Hayrat Neşriyat = Yâhut onlara va'd ettiğimiz (azâb)ı sana (hayâtında) gösteririz; çünki şübhesiz biz, onların üzerine muktedir olanlarız.
İbni Kesir = Yahut da onlara vaadettiğimizi sana gösteririz. Çünkü Biz, onlara karşı gücü yetenleriz.
Kadri Çelik = Yahut onlara vaadettiğimizi sana gösteririz. Şüphesiz bizim onlara gücümüz yeter.
Muhammed Esed = Ya da kendilerine va'dettiğimiz şeyi onlara gösteririz ki, biz gerçekten onların üstünde güç yetirenleriz.
Mustafa İslamoğlu = (istersek, onları tehdit ettiğimiz (azabı) sana da gösteririz: Her durumda Biz, elbette onları alt edecek bir güce sahibiz.
Ömer Nasuhi Bilmen = Veya onlara va’dettiğimiz (azabı, mağlûbiyeti sen hayatta iken kendilerine tattırırız da, onu) sana da gösteririz; hiç şüphesiz Biz, onlara dilediğimizi yapabilecek güçteyiz.
Ömer Öngüt = Yahut onlara vaad ettiğimiz azabı sana gösteririz. Çünkü bizim onlara gücümüz yeter.
Şaban Piriş = Onlara vaadettiğimizi sana göstersek de.. Elbette biz, onlara güç yetiririz!
Sadık Türkmen = Ya da onları tehdit ettiğimiz (azabı) sana gösteririz. Elbette Biz, onlara güç yetiricileriz.
Seyyid Kutub = Yahut onları tehdit ettiğimiz şeyi sana gösteririz. Bizim onlara gücümüz yeter.
Suat Yıldırım = (41-42) Ey Resulüm! Biz seni vefat ettirip yanımıza alsak da, yine onlardan müminlerin intikamını alırız. Yahut onlara vâd ettiğimiz azabı, sana sağlığında gösteririz. Çünkü onlara karşı Biz her zaman güçlüyüz.

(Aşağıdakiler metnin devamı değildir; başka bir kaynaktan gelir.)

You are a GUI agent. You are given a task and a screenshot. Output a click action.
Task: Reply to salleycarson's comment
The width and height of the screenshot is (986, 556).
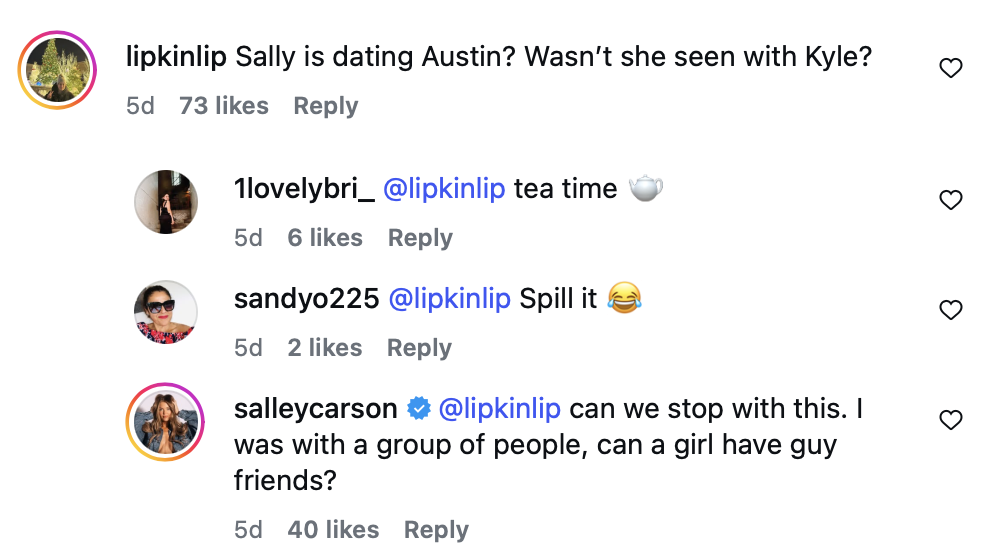coord(436,530)
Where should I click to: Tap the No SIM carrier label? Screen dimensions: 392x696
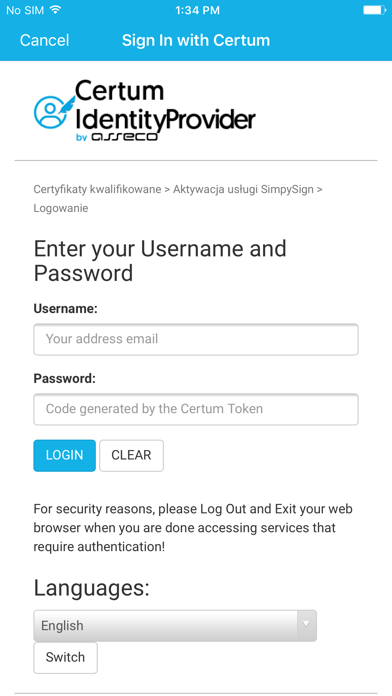25,10
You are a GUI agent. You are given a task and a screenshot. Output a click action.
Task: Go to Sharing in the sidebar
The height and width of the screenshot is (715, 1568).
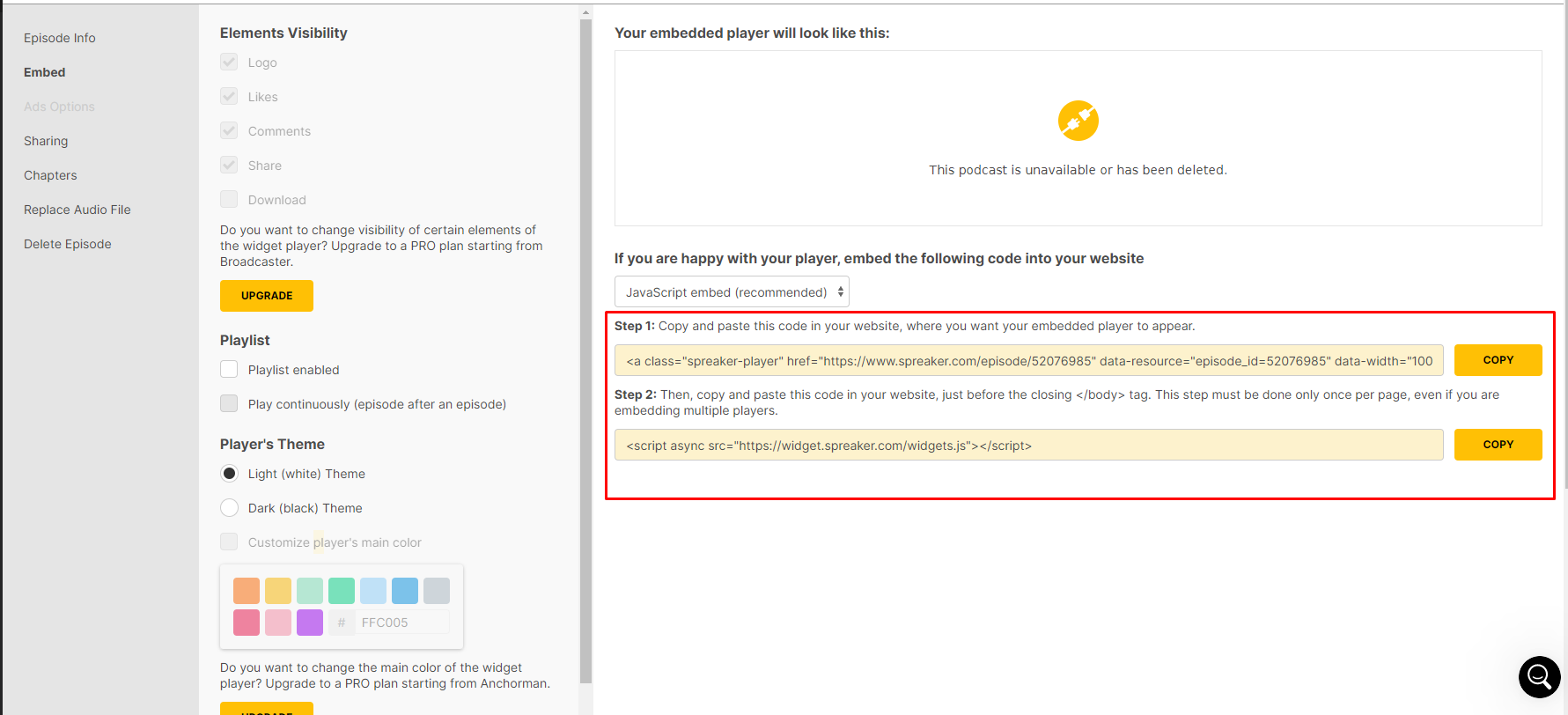point(46,141)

Süleyman Ateş = Yahut onları uyardığımız şeyi sana gösteririz (senin gözlerinin önünde onları azâba uğratırız); bizim onlara gücümüz yeter.
Tefhim-ul Kuran = Ya da kendilerine va'dettiğimiz şeyi onlara gösteririz ki, biz gerçekten onların üstünde güç yetirenleriz.
Ümit Şimşek = Yahut onlara vaad ettiğimiz şeyi sana da gösteririz. Nasıl olsa Bizim onlara gücümüz yeter.
Yaşar Nuri Öztürk = Yahut da onlara yönelttiğimiz tehdidi sana gösteririz. Biz onlarla başa çıkacak güçteyiz.
İskender Ali Mihr = Ya da onlara vaadettiğimizi (azabı) sana mutlaka göstereceğiz. Çünkü Biz, onların üzerinde mutlaka muktedir olanlarız (gücü yetenleriz).
İlyas Yorulmaz = Veyahut onlara vaat ettiğimiz azabı sana gösterirsek ki, bizim buna gücümüz yeter.